See abovesymptoms and...

  • Doesn’t speak yet
  • Unusual voice tone such as flat, odd rhythmic, high-pitched or robotic.
  • Copies and repeats words or phrases or what hears from others or from the TV over and over (often called parroting or echoing).
  • Causing self injury  (i.e., pulling out hair, head banging, scratching or biting)
  • Lack of fear or extreme fear than expected
  • uncontrollable outburst of anger and frustration (also called tantrum)
  • has  low response or heightened  to pain
  • Prefers to play alone, rather than with other children
  • Unusual eating tendency
  • Unusual sleeping tendency
  • mixing up pronouns (for example- says "you want the toy" when the child actually means "I want the toy")
  • Plays with particular part of a toy (for example- spinning the wheels of a toy car)
  • has an intense interest in one activity or one object ignoring anything else
  • Repeats the same movements over and over again (like Finger flicking, hand flapping, Watching moving objects, arranging toys in specific ways, Staring at lights etc)

It is important to be aware that signs and symptoms of autism and its effects vary from person to person. In some cases the symptoms may be severe while in others it could be very mild. The key is to be vigilant and help your child deal with it. The earlier autism is detected the easier it is to interrupt its development and minimize problems. So don’t worry if you feel you are being overly cautious and paranoid.

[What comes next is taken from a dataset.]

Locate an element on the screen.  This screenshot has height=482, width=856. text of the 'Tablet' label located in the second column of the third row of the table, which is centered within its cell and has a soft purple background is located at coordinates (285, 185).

What parents should do if they are worried?

If you observe any of the early symptoms of autism in your child, talk to your pediatrician as early as possible. The earlier you child gets proper intervention, the better outcome you will get.


  • Consult with your pediatrician: Routine developmental screenings for all children is recommended American Academy of Pediatrics; and specific autism screenings at 9, 18, and 30 months of children. There are a number of specialized tools (such as checklist of symptoms or yes-or-no questions) for screening in order to determine the risk for autism in children.  However, if you think that you are observing some early signs of autism in your child, talk to your child’s doctor right away.
  • See a speech and language therapist: Speech and language therapists (SLTs) are trained to work with communication skills in young children. They work closely with children having language, speech and communication difficulties.  They are also trained to identify developmental difficulties including autism and to advise for consulting with other professionals if required. But Speech and language therapists do not have permission to diagnose autism.
  • Don’t just “wait and see”, Seek early intervention programs: Identifying autism is complicated and sometimes take time. But the benefit of treatment can be taken as soon as you observe any sign of developmental delays in your child. So, if you have doubt that your child is slow in social and communication development, look for help right away. There are many programs or intervention services associated with autism treatment which helps parents to learn how they can help their children. Your doctor should refer you to early intervention programs.


Autism should not be looked at as the end of your child’s future; it just means that your child may need more help and attention. Thanks to the advancements made, today with the right kind of treatment and care, many people with autism are living happy fulfilling lives.